Quesada swallowed hard and sided with his new responsibilities as a corporate officer at Marvel.

“I learned that I had to look at the way I handled my role at Marvel and my relationships through a much wider lens,” he says. “I had to open my eyes to the fact that there was a much larger group of people who were counting on me and to whom I was responsible. Sometimes that meant making hard decisions that could affect friends adversely.” 

Deliver Tough News

Quesada now knows that publishing and all of Marvel’s businesses can be a fast-changing sea.

“Plans change, the business changes, the economy changes,” he muses. “Sometimes, people get hit with bad news, and that includes me. I promise our talent that if there’s bad news to be had that I’ll tell them, straight up. If I was on the other side, that’s how I’d want to be treated. Look, it’s bad and it’s sad when a book gets canceled or whatever the case may be. It’s not easy to hear, ‘Look, we have to do this,’ but again, I’ll always try to explain the ‘why.’ And I think that’s been beneficial to maintaining relationships. I always want to treat people straight up.”

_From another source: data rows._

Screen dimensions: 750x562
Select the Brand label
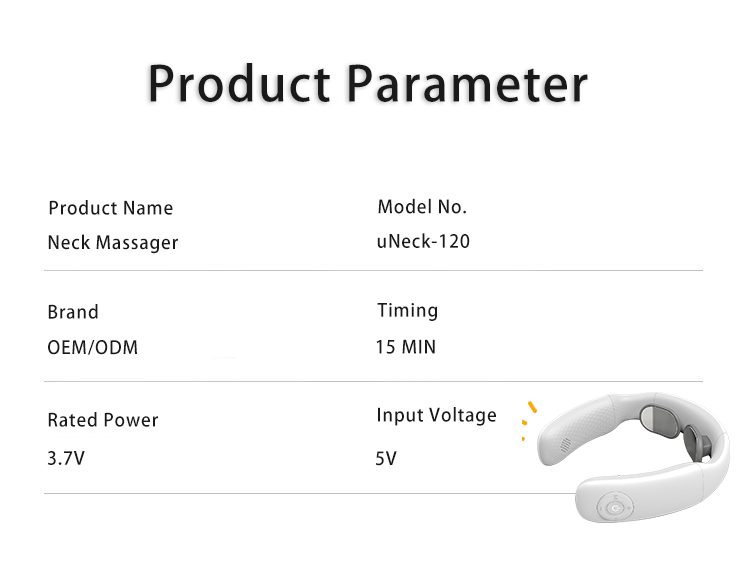73,312
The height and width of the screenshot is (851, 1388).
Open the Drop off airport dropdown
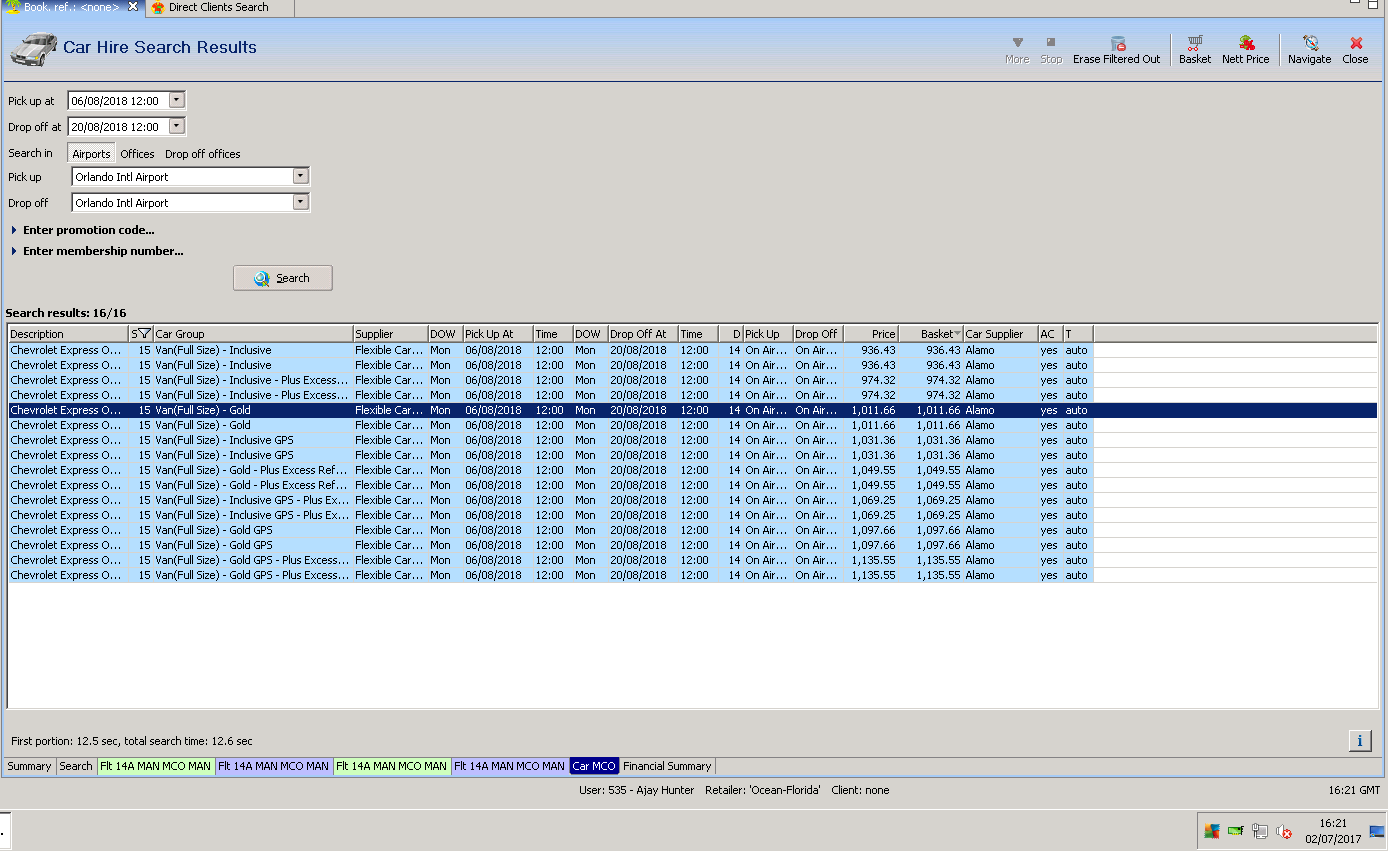(x=300, y=202)
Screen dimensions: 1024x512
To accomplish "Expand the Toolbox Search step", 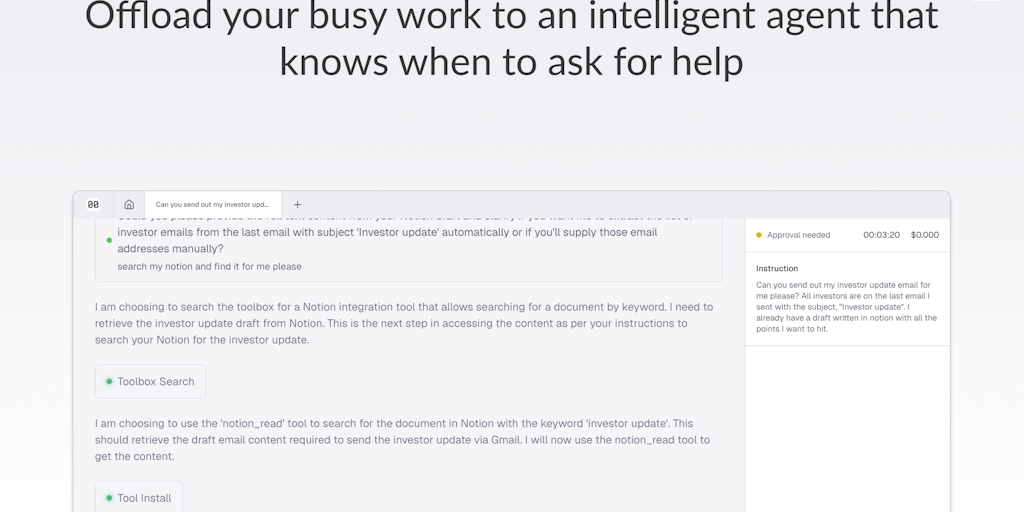I will point(151,381).
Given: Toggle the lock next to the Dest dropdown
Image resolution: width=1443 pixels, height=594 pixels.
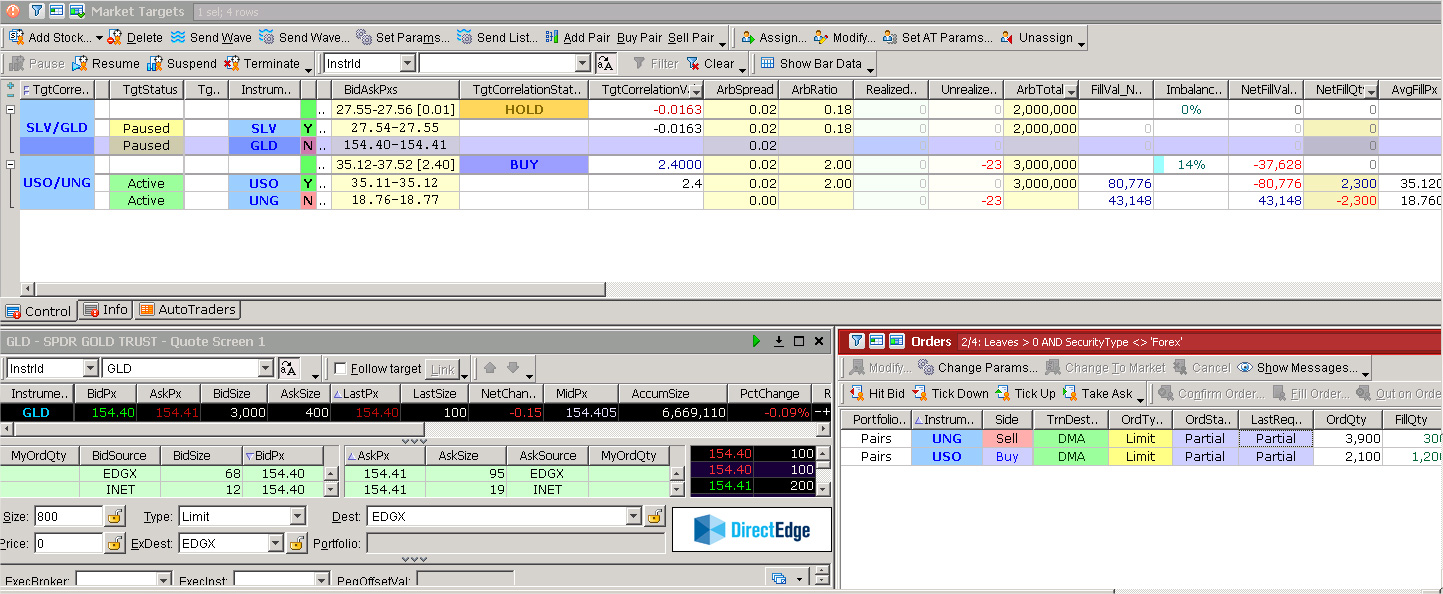Looking at the screenshot, I should click(x=655, y=517).
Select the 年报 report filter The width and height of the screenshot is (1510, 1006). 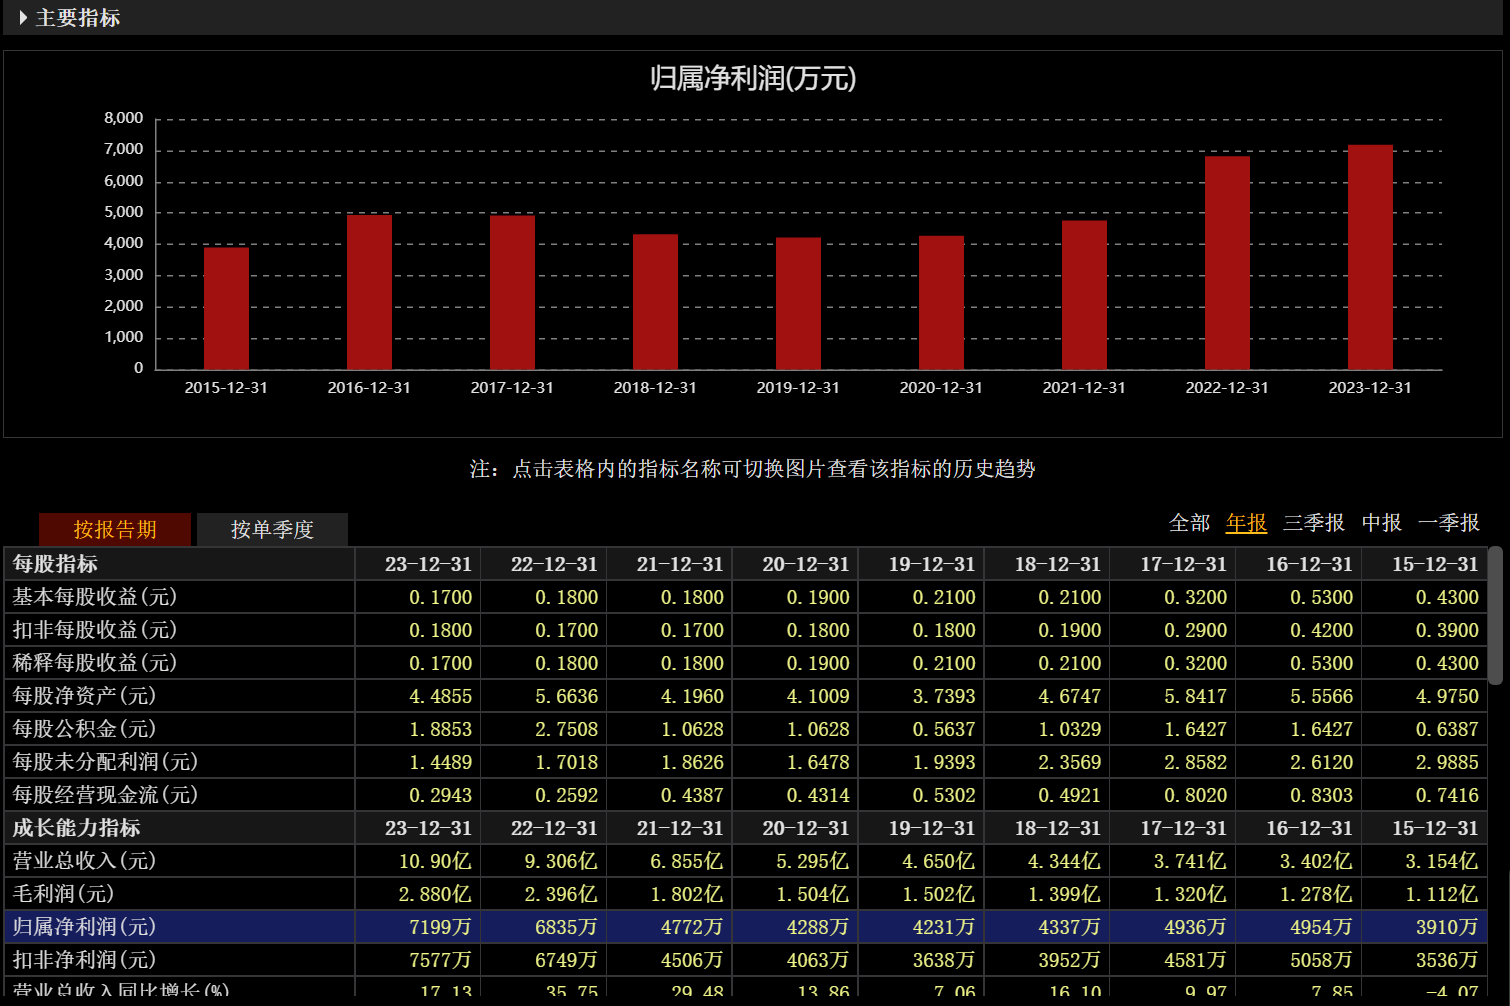click(1246, 523)
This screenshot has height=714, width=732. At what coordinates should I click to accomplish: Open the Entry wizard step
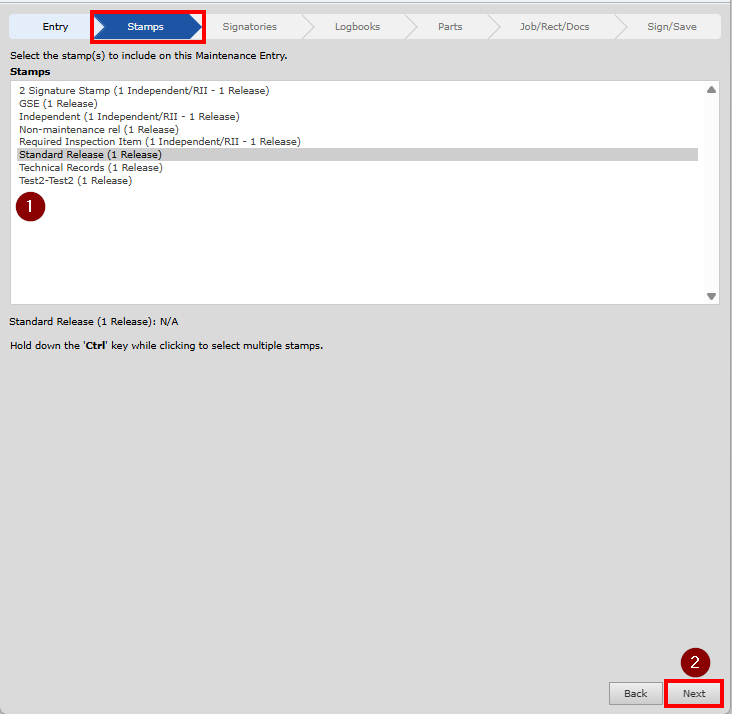(x=55, y=27)
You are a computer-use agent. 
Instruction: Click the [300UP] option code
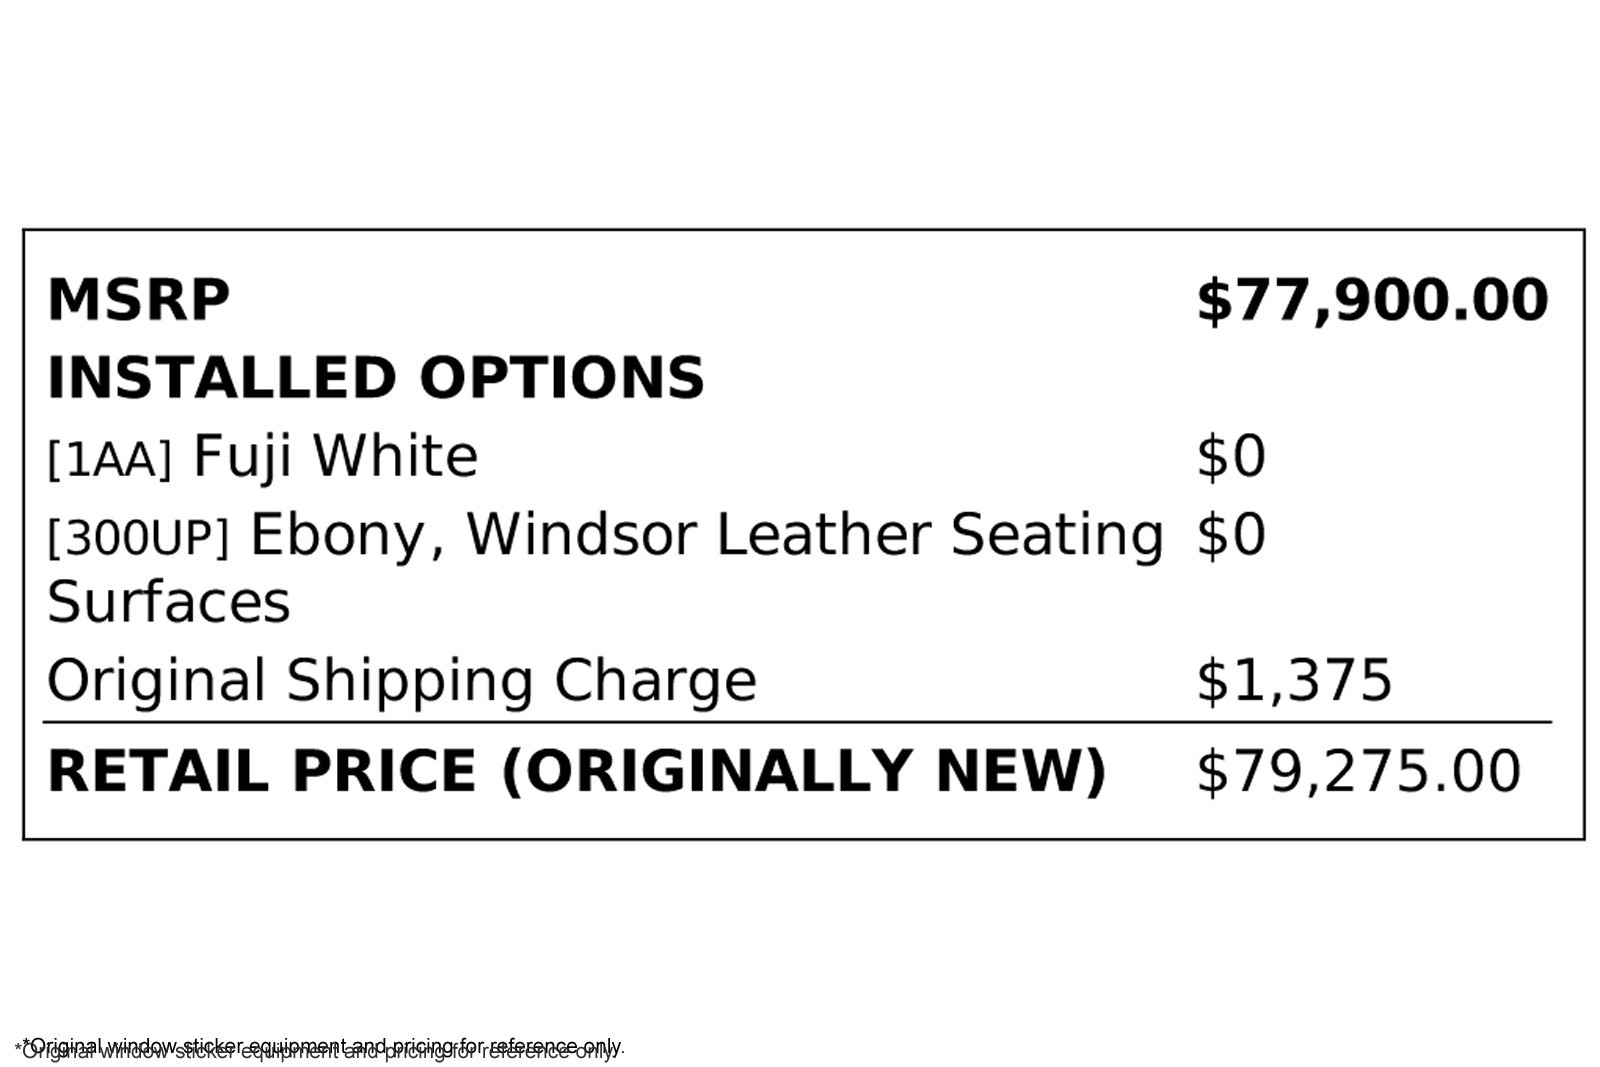[138, 537]
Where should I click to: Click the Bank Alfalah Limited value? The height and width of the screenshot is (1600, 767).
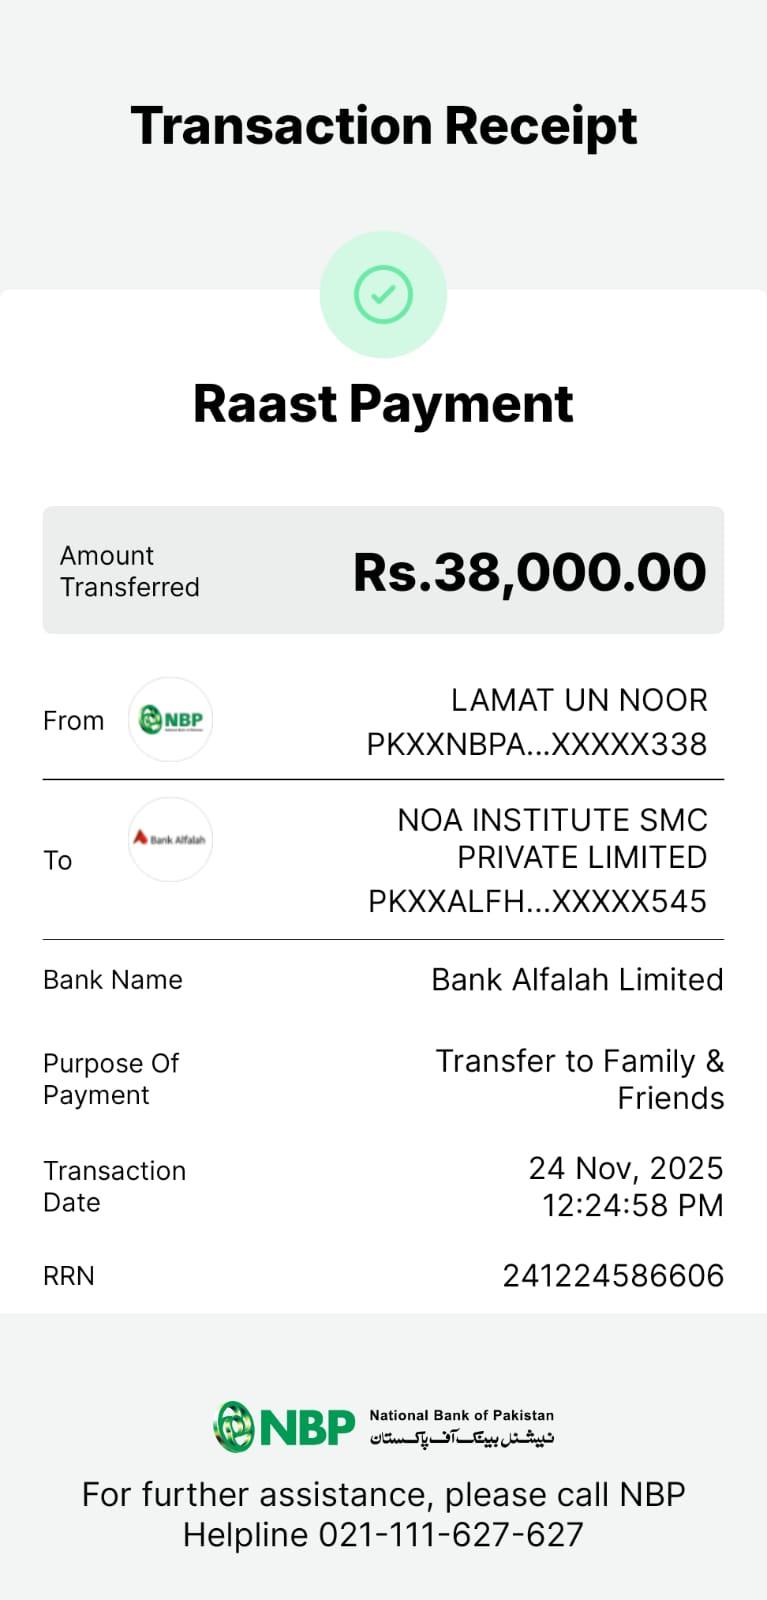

Quesada admits it’s more an art than a science.

“Marvel business is still personal to me,” he says. “I can’t help it. I can’t help it! I’m better these days at separating business from personal, but I view Marvel like extended family as well. The people I work with become part of the family. This is just my gang of guys and gals.”

Flex Your Time

Quesada had a career as a freelance artist before landing at Marvel and still logs his hours at the drawing board. He’s learned a painful lesson about how to do it right.

“Some days you hit the table and it’s ‘Holy crap, I can draw anything!’ And it’s just flowing,” he says. “And there are other days where you can’t make two eyes line up. You can erase and re-draw and erase and re-draw, and you can waste 10 hours trying to draw two eyes in one panel. It’s frustrating, frustrating, frustrating.”

Quesada says he gives this advice to young artists all the time: You can’t beat a problem into submission, and you have to learn to forgive yourself.

“When you’re an artist, pretty much any day can be a Saturday,” he says. “You just have to make up for it next Saturday. You can make your own weekends. You just have to understand your own creative process, and recognize the days when you can really do the job.”

Quesada says that, “there are green days and not-so-green days when you’re drawing. Bag it if you have to. Take the day off, and hit it again the next day. You know what? Those eyes line up.”

AND WHAT ELSE?

“I do my best to surround myself with people who are more talented than me. I’ve seen way too many people in the worlds of entertainment, art, whatever, who live in fear of, ‘If I bring in someone smarter or more talented than me, it’s going to threaten my position.’ But it won’t. It will make for a better product, 100% of the time. And that’s an amazingly positive reflection on you.”

“That’s the great lesson of playing sports, being on teams. Everything is a team. You always want the best players on your team.”

“These days, it’s not just comics I’m involved it. It’s comics, it’s movies, it’s television. It’s theme parks! I walked into the world of theme parks without knowing the first thing of what they were about, but I was lucky enough to be working with Joe Rohde, who’s part of the team on Guardians of the Galaxy, and I asked Joe, ‘Please school me on your thought process.’ Joe created Animal Kingdom at Disney World, which is a revolutionary theme park, and he gave me a guided tour, from the visitor’s view and behind the curtain. It was in invaluable experience, but I only got it because I asked ‘why?’”

“When you’re an artist or a writer, you face two deadly demons every morning: The blank page, and the four walls of your room. And somewhere between that and time you put something actually worthwhile on that paper can lie madness.”

“I’m sure you could find some people who hate my living, breathing guts, but once I’m in your corner, I’m in your corner. I think people know that about me. I hope so, at least.”